» **Required work**:
Write out the part of the forum post starting with "I think all" and going on through "no matter what.", changing "sons" to "children".

My partner has stage IV lung cancer. When he was first diagnosed three years ago he relied a lot on my help in the day to day things, finding doctors, hospitals etc. It has been tough for us all - this sounds  selfish as I can't even try to comprehend what he is going through - but it did initially bring us closer. He now won't speak to us. He has aspbergers which it makes it harder to understand. Everything changed two years ago and the tension has been horrendous. Any advice would be really helpful.

Thank you

Re: Why is my husband suddenly rejecting any help?

11 Feb 2019 06:59 in response to June08

Hey Hun, 

I'm so sorry first of all to hear of your husband's diagnosis. I can't imagine how all of you are feeling right now, but still being there for him the way you are being is amazing. 

When I read this post, it seemed a little familiar to what my Nan did in her final weeks. Although my Nans cancer had spread and she passed within 6 months, so it's a much shorter timescale compared to your husband, she started to do some things that upset us at the time, but only later we found out why. Now this may not be the case for your husband at all, it could be completely different, but I just wanted you to know that you are not alone. My nan started pushing us away, by not kissing us grandkids. She would just give us a wave and say she had cold sores and didn't want to give them us. She tried the same thing with my mum and aunt, but they said they didn't care and didn't mind catching cold sores. It was little things like this that she kept doing. She even got my mum to get Goodbye Presents for us all. A while after she passed, we mentioned to her best friend how she had been off with us, and listed all the things she was doing, to which her friend replied that my nan had told her she was doing these things to try to make it a little easier for us when she passed, cos she thought we wouldn't be as close to her. This wasn't true at all, but I guess that's how she was thinking when she knew she hadn't got much time left. 

I think all you can try to do, is keep supporting your husband in the wonderful way you already are, and if you feel you can, ask him why he's pushing you and your sons away, and explain that you want to be there no matter what. 

I hope he lets you back in again, as it'll make this horrible situation a little easier with you being United against it. 

But please, if you don't feel like you can talk to anyone at home about this, message me anytime, I'll be there for you. As will many people on this amazing forum. You are not alone, remember that. Sometimes it helps to have a chat with a person who is neutral.

Excerpts from a dataset

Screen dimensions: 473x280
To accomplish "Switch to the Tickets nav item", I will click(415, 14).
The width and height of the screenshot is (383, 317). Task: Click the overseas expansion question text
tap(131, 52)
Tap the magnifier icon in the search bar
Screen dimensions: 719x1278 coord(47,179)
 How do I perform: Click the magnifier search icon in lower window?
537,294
---
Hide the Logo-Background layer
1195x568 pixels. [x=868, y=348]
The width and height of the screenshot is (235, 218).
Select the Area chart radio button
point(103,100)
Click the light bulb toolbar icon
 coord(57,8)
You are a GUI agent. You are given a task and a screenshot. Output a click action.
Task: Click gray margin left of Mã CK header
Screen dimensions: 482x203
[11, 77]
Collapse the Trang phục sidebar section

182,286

» **Solution to this problem**:
I think all you can try to do, is keep supporting your husband in the wonderful way you already are, and if you feel you can, ask him why he's pushing you and your children away, and explain that you want to be there no matter what.